[Interface element records]
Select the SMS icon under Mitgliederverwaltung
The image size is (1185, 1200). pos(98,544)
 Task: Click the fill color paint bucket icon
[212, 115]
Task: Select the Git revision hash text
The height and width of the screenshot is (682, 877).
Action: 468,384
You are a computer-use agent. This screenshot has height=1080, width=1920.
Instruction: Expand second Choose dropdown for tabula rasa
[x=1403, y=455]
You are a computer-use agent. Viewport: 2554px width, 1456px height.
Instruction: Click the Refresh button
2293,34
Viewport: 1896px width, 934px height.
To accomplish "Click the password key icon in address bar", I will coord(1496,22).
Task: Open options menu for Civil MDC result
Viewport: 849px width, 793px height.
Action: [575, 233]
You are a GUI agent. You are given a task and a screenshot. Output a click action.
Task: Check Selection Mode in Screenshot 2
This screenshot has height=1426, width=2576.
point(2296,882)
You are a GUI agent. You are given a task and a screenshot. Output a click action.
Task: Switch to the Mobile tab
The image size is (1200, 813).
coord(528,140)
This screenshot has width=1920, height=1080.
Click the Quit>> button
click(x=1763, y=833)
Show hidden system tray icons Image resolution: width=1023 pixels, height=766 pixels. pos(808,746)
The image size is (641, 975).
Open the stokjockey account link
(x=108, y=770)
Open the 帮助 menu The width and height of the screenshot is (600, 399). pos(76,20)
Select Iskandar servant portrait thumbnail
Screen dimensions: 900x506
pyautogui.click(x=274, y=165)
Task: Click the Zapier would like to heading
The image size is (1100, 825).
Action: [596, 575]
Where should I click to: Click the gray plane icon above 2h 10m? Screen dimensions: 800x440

• WRITTEN REQUEST: Quote the lines above, from the line containing "Viewport: 1896px width, 934px height." through the line containing "pyautogui.click(x=274, y=165)", both included.

• EXERCISE SOLUTION:
Viewport: 1896px width, 934px height.
To accomplish "Click the password key icon in address bar", I will coord(1496,22).
Task: Open options menu for Civil MDC result
Viewport: 849px width, 793px height.
Action: [575, 233]
You are a GUI agent. You are given a task and a screenshot. Output a click action.
Task: Check Selection Mode in Screenshot 2
This screenshot has height=1426, width=2576.
point(2296,882)
You are a GUI agent. You are given a task and a screenshot. Output a click action.
Task: Switch to the Mobile tab
The image size is (1200, 813).
coord(528,140)
This screenshot has width=1920, height=1080.
Click the Quit>> button
click(x=1763, y=833)
Show hidden system tray icons Image resolution: width=1023 pixels, height=766 pixels. pos(808,746)
The image size is (641, 975).
Open the stokjockey account link
(x=108, y=770)
Open the 帮助 menu The width and height of the screenshot is (600, 399). pos(76,20)
Select Iskandar servant portrait thumbnail
Screen dimensions: 900x506
pyautogui.click(x=274, y=165)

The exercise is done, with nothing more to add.